Ambient air temp: T1 = 25C

Final air temp: T2 = 37C

Resistor power: P = 20 W

Heat capacity of air: c = 1 J/gK

Density of air: d = 1.15 g/L

air flow rate: f = P/[(c)(d)(T2-T1)] = 20/[(1)(1.15)(37-25)] 

= 1.45 L/s = 3.1 CFM

This is not my area of expertise so I was wondering if I could get some feedback on my proposed method. Do the calculations seem sound? Do you foresee any issues with this system as a whole?

Best Answer

All of the energy output of the resistor will end up in the exit airflow, regardless of fan speed (to first order).

Your plan is to vary the output temperature by controlling the air flow rate, that is, the mass of air the energy is diluted in. Most people (myself included) would have adopted a fixed fan speed, and varied the amount of power being delivered by the resistor.

While basically equivalent, the two schemes have different features, none of which make either approach a no-brainer.

  • The variable airflow method will have a slightly lower latency from control input to temperature output, especially if a big fat resistor is used for the heater, many small resistors in parallel would be faster in that case. Latency is important for stability with feedback control, though I would expect most of the latency will come from the physical transport, then heating the tank, tube, and components in line to the monitored exit.

  • Set against that, the variable fan speed method will have variable latency, due to changing the transit time for the tube. If you are servoing the temperature at the output, this could cause you loop tuning and stability problems, unless you tune for the lowest fan speed.

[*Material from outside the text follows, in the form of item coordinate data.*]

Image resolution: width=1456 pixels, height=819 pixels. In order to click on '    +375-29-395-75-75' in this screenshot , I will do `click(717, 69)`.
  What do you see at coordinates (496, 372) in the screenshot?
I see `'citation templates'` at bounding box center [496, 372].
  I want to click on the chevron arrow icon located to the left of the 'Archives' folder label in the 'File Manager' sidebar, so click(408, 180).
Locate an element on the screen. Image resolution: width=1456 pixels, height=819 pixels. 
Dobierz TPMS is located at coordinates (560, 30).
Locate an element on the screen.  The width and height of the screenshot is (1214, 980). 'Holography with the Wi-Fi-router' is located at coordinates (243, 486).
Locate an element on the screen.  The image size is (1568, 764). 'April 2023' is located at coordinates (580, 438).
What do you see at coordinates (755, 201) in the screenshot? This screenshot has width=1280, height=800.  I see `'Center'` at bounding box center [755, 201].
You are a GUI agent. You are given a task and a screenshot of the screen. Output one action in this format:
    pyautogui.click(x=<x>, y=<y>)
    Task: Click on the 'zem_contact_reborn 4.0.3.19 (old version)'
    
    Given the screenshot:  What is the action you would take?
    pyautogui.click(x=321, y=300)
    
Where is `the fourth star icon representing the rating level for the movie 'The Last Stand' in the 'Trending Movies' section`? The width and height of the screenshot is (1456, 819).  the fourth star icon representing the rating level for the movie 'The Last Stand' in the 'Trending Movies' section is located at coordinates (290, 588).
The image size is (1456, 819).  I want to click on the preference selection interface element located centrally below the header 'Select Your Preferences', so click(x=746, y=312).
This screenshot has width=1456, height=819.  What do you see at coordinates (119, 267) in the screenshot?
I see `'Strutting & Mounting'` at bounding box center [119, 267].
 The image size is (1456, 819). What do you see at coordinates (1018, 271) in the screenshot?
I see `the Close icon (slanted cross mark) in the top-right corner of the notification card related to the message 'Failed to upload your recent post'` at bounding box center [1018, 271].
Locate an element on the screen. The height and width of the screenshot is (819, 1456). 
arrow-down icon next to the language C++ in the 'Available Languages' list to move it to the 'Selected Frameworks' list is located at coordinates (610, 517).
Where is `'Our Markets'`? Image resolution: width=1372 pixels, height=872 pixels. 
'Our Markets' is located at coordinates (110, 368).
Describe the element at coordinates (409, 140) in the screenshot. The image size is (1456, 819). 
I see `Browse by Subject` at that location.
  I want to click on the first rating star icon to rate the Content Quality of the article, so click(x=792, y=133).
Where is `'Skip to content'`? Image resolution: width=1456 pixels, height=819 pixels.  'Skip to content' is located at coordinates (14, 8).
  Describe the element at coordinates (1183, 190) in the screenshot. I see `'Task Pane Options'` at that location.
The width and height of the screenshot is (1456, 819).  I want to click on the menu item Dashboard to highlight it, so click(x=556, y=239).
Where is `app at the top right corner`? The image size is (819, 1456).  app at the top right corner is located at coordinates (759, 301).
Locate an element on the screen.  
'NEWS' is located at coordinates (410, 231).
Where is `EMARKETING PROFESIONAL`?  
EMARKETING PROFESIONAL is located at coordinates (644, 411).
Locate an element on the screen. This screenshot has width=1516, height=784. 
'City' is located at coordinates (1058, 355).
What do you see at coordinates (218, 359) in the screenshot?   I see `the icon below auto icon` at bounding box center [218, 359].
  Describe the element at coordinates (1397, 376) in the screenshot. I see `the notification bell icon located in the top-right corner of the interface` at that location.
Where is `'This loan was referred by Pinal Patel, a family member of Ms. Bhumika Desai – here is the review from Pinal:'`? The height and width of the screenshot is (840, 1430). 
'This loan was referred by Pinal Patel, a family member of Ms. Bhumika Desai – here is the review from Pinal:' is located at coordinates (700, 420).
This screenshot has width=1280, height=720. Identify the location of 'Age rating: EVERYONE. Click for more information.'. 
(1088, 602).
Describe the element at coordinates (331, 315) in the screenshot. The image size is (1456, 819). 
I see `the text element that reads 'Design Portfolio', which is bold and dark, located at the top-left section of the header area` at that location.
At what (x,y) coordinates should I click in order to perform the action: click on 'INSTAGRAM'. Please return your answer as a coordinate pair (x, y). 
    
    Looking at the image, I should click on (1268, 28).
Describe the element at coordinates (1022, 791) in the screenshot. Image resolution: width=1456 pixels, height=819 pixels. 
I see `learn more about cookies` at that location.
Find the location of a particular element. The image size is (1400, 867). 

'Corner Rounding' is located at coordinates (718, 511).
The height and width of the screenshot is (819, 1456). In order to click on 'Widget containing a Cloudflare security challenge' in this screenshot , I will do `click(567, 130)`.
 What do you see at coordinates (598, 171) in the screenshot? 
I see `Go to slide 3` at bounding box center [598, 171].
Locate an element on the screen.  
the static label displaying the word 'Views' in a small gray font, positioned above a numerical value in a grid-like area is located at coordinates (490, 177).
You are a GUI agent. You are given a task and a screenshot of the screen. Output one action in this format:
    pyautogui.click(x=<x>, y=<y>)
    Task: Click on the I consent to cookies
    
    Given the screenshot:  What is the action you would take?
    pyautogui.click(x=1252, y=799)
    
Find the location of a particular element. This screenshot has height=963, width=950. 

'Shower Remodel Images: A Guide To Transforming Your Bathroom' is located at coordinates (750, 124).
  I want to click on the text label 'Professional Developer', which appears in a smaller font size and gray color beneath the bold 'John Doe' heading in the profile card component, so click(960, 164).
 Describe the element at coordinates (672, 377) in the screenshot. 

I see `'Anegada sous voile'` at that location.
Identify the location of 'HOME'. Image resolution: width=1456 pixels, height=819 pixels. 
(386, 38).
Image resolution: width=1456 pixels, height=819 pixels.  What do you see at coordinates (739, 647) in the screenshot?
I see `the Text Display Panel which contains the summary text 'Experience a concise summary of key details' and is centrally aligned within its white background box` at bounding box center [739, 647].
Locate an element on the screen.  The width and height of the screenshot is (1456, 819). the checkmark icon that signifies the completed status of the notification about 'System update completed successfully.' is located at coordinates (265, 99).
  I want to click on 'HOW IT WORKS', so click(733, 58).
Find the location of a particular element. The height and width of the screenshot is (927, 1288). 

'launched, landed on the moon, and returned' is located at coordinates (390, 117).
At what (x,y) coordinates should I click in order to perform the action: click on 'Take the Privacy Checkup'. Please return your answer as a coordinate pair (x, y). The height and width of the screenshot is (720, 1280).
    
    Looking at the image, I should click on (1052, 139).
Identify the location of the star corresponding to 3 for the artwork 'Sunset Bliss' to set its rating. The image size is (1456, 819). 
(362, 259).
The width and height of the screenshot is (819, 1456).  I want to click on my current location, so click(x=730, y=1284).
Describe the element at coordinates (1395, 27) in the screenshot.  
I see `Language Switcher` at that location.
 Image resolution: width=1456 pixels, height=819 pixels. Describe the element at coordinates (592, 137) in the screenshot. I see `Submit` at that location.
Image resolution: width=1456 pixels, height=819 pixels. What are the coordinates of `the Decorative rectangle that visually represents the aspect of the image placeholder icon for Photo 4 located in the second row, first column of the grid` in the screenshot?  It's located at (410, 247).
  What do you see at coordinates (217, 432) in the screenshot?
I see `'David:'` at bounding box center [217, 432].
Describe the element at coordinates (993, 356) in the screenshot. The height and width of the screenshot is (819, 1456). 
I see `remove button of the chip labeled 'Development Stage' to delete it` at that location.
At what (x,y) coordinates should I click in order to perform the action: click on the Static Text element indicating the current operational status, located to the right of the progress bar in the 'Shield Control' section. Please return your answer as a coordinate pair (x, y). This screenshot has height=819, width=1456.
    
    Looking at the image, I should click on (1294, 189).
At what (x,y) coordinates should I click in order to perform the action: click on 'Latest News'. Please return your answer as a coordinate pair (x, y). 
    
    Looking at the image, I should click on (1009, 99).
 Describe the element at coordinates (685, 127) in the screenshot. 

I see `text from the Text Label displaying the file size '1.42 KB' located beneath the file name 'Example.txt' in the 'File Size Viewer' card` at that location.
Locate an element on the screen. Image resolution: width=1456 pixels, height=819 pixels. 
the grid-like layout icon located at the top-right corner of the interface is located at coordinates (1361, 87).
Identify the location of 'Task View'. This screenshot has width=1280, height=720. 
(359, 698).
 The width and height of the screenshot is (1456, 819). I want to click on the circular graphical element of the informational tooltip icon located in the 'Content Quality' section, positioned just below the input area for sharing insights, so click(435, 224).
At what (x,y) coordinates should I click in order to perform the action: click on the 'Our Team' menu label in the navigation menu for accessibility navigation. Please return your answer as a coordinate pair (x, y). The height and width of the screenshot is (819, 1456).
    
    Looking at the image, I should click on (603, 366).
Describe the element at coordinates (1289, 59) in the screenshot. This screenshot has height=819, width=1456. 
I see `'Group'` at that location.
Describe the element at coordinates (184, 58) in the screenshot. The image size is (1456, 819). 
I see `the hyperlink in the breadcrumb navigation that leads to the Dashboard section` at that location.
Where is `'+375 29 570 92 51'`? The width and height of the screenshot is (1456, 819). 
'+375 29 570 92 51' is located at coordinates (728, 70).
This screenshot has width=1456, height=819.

  • The variable fan speed will act as an audible monitor of what the loop is doing. That may be useful, or irritating, or inaudible above the lab.

  • The fluid dynamics around the experiment may well be sensitive to fan speed. I might be concerned that having got layout right at one speed, things could change at another.

  • Power control uses less energy. Set the airflow to the minimum required, then the resistor output is automatically controlled to the minimum output. Though at 20w and presumably mains powered, this is a small consideration.

  • Apparent overshoot is built-in to the flow regulated system. Consider a flow regulated shower. Let's say the water is too hot. I turn the flow up, and until the cooler water reaches the shower head, I feel even hotter as the faster flow delivers heat to my skin faster, but doesn't cool down until after the transit latency. Depending on whether heat is being lost continuously from your experiment, this effect may or may be relevant.

I must confess I thought I'd find more reasons in support of the (for most people) 'normal' way of power control.

If the plastic tube on the barb is intended to be the air supply to your experiment, then it looks a very poor match of fan and fan load resistance. That's a high-flow low-head fan, and it will be essentially stalled into that thin long tube.